From paper: An overview of the proposed multi-task architecture for detecting machine-generated texts is presented. Different modules are either trainable or frozen at various stages, as indicated by corresponding emojis. CCH denotes the Custom Classification Head

The competition led to research into machine generation in general. The paper, authored by German Gritsai, presents a historical overview of the development of text generation algorithms. They have presented the material in a popular form so that it is possible to understand the principles of generative services with general erudition and certain computer skills. The paper, authored by German Gritsai and Anastasia Voznyuk, presents a systematic review of datasets from competitions dedicated to AI-generated content detection and propose methods for evaluating the quality of datasets containing AI-generated fragments. In addition, they discuss the possibility of using high-quality generated data to achieve two goals: improving the training of detection models and improving the training datasets themselves. Their contribution aims to facilitate a better understanding of the dynamics between human and machine text, which will ultimately support the integrity of information in an increasingly automated world.

One of the popular field of research in the department is topic modelling under the guidance of Professor Konstantin Vorontsov. In the paper Vasiliy Alekseev and their co-authors investigate the problem of estimating the number of topics in topic models, comparing various methods from the literature. They find that intrinsic methods for topic number estimation are neither reliable nor accurate. Additionally, the study shows that the number of topics depends on the chosen method and model, rather than being an inherent property of the corpus. In the paper Vasiliy Alekseev with co-authors propose an iterative training process for topic models, where each model is connected to the previous one through additive regularization, resulting in improved performance. This approach outperforms popular topic models such as LDA, ARTM, and BERTopic in both topic quality and diversity. Maria Nikitina gave a talk on automatic term extraction for scientific papers. She proposed to combine the collocation model TopMine with topic model library BigARTM and demonstrated that the resulting model efficiently works on the corpora of scientific texts.

From the preprint version of the paper: the idea of an iterative approach to topic model improvement

The related problem is considered in the paper authored by our alumni Alexey Grishanov and Aleksei Goncharov. It addresses the problem of unsupervised topic segmentation in dialogues, aiming to identify points in a dialogue stream where topics change. The authors propose a novel approach that leverages dialogue summarization, combined with smoothing techniques, and demonstrates its robustness on noisy text streams. The method outperforms many baseline algorithms, which often heavily depend on the quality of the input text.

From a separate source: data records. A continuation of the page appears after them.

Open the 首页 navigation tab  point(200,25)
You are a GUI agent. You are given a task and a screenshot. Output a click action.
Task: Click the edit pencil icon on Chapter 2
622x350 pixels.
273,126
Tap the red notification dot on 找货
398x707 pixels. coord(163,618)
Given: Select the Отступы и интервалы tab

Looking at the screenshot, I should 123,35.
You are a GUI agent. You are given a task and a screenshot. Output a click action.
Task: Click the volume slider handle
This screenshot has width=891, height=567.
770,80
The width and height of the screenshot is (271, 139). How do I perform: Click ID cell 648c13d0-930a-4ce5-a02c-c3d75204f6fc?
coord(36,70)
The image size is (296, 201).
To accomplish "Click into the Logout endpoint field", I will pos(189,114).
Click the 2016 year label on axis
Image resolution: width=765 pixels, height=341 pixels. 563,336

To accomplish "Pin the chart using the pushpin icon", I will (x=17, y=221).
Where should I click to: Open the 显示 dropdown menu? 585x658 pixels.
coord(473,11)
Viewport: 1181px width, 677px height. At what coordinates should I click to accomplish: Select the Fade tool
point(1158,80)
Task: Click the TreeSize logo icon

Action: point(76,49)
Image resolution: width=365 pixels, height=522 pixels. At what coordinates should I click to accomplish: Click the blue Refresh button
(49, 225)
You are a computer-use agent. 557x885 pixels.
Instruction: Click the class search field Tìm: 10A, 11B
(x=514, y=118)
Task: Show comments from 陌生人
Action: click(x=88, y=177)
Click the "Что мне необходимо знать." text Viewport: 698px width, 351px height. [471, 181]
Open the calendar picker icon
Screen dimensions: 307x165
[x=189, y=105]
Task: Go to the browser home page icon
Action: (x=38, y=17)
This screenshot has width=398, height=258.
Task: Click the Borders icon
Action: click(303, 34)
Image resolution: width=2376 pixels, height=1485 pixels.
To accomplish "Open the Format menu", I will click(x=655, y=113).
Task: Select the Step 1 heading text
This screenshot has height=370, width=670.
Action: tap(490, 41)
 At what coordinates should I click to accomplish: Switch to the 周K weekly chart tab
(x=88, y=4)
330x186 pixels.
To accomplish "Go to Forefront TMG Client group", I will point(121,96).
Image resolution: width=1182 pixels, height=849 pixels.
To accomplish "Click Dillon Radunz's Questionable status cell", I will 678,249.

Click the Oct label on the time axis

From paper: Reference dialogue from the dataset proposed in the paper and simple sentences from its summary

Another area of applied interest is the study of large language models. The paper presents a multiple-choice question and selects the option with the highest logit as the model’s predicted answer. A team containing our student Anastasia Voznyuk introduced new scores that better capture and reveal the model’s underlying knowledge: the Query-Key Score (QK-score), derived from the interaction between query and key representations in attention heads, and the Attention Score, based on attention weights. These scores are extracted from specific heads, which show consistent performance across popular Multi-Choice Question Answering (MCQA) datasets.

From paper: Query-Key score calculation between the end-of-line token of an answer option and the last token of the prompt for the designated head, from which the answer is derived

In the paper, our Ph.D. student Konstantin Yakovlev and his colleagues propose Toolken+, a modification of the ToolkenGPT method for integrating external tools, such as database retrieval or symbolic computation, into large language models. The enhanced version introduces a reranking mechanism, enabling more confident tool selection. Additionally, Toolken+ incorporates tool documentation to provide users with comprehensive guidance on tool usage and examples.

From pre-print version of the paper: Toolken+ sample operation

Grammatical error correction is one of the core natural language processing tasks. In the paper Ildar Khabutdinov with co-autors proposes adaptation of GECToR architecture to the Russian language. Authors called those models as RuGECToR. The presented model achieves a quality of 82.5 in the F-score on synthetic data and 22.2 on the RULEC dataset, which was not used at the training stage.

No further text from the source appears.